----- DATA RECORDS

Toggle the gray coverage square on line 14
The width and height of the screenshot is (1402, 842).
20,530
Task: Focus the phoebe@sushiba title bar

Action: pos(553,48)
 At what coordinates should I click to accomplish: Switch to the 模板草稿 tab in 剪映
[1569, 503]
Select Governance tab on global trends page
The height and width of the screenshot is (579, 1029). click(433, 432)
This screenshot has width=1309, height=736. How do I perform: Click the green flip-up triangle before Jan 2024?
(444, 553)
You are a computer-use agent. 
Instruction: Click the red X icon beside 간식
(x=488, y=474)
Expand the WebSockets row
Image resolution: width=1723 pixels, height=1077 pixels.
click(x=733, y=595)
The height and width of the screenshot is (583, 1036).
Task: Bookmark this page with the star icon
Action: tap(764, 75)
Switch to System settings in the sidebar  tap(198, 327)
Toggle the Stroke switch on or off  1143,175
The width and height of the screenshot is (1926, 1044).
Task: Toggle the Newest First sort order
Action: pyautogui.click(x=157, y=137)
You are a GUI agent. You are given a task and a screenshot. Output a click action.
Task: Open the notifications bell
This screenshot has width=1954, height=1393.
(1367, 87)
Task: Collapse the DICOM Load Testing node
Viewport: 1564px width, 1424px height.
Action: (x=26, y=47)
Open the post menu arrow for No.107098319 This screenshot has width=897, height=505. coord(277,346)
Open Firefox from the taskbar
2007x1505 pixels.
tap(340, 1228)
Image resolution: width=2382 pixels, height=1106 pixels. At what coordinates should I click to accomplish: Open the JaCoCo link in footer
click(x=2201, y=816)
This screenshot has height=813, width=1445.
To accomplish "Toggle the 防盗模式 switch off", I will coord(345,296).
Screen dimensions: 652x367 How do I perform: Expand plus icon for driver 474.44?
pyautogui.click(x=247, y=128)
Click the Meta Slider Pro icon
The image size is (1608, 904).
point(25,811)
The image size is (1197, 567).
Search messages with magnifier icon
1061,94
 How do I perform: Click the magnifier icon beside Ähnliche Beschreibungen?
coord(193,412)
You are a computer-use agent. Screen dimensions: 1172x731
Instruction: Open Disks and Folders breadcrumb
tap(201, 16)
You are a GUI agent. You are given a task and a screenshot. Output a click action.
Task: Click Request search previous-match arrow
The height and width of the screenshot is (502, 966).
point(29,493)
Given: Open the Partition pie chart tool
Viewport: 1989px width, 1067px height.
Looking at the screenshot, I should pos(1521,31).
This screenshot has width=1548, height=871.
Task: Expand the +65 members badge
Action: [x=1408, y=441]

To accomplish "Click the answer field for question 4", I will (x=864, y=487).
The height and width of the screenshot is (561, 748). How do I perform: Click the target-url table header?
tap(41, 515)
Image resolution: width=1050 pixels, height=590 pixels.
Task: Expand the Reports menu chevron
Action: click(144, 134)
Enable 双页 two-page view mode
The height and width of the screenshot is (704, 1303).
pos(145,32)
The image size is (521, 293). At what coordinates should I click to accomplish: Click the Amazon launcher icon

----------

TASK: Find every line above where the word "computer" occurs, and copy that line.

TASK OUTPUT:
You are a computer-use agent. 
You are a computer-use agent. Screen dimensions: 1172x731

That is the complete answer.